-- Instructions to follow --
Copy out the items below word for word, from the line with "Choose Open SQL Console from context menu" to the line with "pos(230,74)", both included.

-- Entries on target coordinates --
%%
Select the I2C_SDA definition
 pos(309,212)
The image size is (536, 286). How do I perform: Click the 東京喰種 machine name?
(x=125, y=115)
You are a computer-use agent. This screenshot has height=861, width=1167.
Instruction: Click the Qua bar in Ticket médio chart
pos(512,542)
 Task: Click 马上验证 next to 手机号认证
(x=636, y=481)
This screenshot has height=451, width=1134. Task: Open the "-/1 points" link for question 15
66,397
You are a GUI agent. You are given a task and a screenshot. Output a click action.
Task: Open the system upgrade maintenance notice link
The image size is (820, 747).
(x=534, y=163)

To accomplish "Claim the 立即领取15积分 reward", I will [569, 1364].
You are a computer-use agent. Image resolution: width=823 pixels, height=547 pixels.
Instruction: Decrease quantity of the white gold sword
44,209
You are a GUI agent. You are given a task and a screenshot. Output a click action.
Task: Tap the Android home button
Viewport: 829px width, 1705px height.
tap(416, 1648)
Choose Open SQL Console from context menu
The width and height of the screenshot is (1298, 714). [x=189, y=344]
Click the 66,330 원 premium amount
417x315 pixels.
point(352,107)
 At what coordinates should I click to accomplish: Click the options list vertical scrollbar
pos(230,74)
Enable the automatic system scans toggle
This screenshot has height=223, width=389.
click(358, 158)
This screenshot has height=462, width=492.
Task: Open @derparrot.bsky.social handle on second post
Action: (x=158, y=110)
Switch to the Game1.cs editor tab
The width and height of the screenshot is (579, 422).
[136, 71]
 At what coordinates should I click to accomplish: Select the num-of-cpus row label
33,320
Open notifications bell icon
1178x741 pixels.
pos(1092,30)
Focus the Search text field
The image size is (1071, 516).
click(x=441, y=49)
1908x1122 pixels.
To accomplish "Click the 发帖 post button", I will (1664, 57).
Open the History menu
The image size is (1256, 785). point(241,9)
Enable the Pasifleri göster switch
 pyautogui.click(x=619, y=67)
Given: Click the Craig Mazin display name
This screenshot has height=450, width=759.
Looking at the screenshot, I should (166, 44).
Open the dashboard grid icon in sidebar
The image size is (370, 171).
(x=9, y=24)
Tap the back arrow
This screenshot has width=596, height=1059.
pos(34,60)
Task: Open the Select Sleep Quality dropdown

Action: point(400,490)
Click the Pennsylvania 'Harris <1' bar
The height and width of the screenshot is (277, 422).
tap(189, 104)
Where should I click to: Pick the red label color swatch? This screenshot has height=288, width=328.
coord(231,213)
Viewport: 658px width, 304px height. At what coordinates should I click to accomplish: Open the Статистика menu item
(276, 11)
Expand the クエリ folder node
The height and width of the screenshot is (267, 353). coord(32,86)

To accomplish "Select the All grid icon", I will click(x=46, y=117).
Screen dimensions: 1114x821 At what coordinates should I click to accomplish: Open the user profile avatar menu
%%
-- Exercise output --
Choose Open SQL Console from context menu
The width and height of the screenshot is (1298, 714). [x=189, y=344]
Click the 66,330 원 premium amount
417x315 pixels.
point(352,107)
 At what coordinates should I click to accomplish: Click the options list vertical scrollbar
pos(230,74)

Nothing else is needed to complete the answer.